Roberts trains at Omaha’s Premier Combat Center with some of the top fighters in the midwest, including Ryan Jensen, Joe Ellenberger, Jason Brilz, Anthony Smith, Houston Alexander and Dakota Cochrane. However, even with all these UFC, Strikeforce, Titan and Bellator vets as willing training partners, he has gotten in some great sparring with another group of individuals at the gym.
“We’ve got a lot of good boxers, a lot of young boxers in the gym, who have been putting a whooping on me,” Roberts said jokingly. “Like, this one punk is 15 years old, and he gets me. He gets me pretty good sometimes. He’s a bigger Hispanic kid. It’s fun. It’s good getting different looks with quicker hands, and I definitely think that is going to help me.”
Premier is a great all-around combat gym, with proficiencies in MMA, kickboxing, boxing, wrestling and BJJ. For a champ like Roberts, these are all necessary tools to bring into a tough title defense.

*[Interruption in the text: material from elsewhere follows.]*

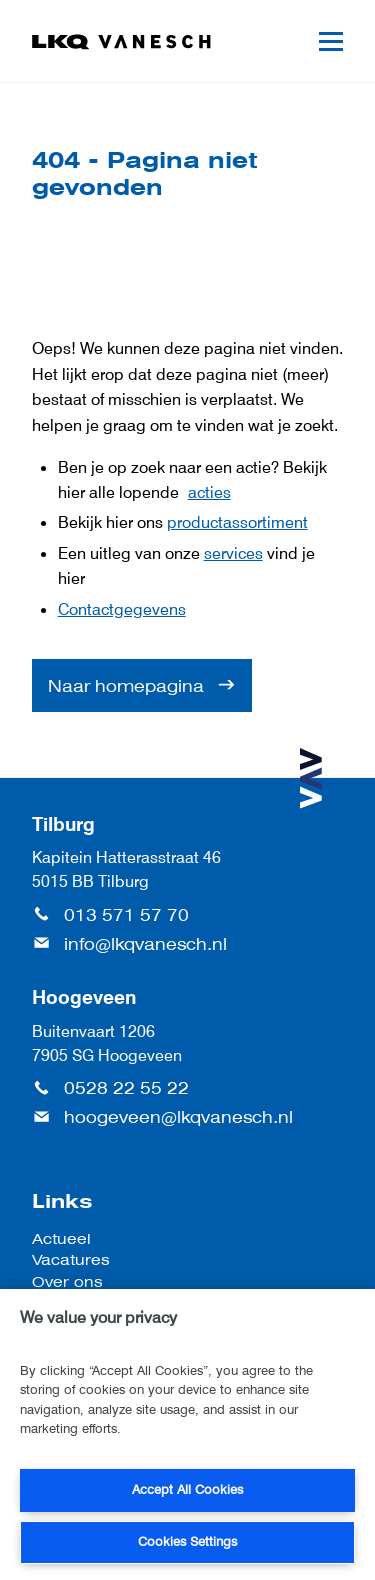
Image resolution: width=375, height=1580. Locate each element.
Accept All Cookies (187, 1489)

On Friday night, Roberts will be stepping into the cage at the Stir Cove venue inside Harrah’s casino for his third VFC featherweight title fight. With a new job, a new house and a family to provide for, the 36-year-old veteran has a lot on the line and will be looking for a decisive victory. Plus, that new house isn’t quite done yet and there’s a trip to the Caribbean in his near future.

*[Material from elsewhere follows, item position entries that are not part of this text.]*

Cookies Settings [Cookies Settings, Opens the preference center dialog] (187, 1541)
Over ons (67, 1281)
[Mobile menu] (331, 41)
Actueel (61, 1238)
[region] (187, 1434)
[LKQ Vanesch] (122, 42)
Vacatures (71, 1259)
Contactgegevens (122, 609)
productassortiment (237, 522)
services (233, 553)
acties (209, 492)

“If I win this fight, I can buy the boiler and control for the radiant floor heating system that I’m installing myself in my new house. That’s about a $4,100 purchase, so, with any luck, I can at least be able to purchase that. Then, we’re going to Punta Cana in November with my wife and my daughter for a wedding, which I’m pretty excited about. I’ll pay those two things off and be happy.”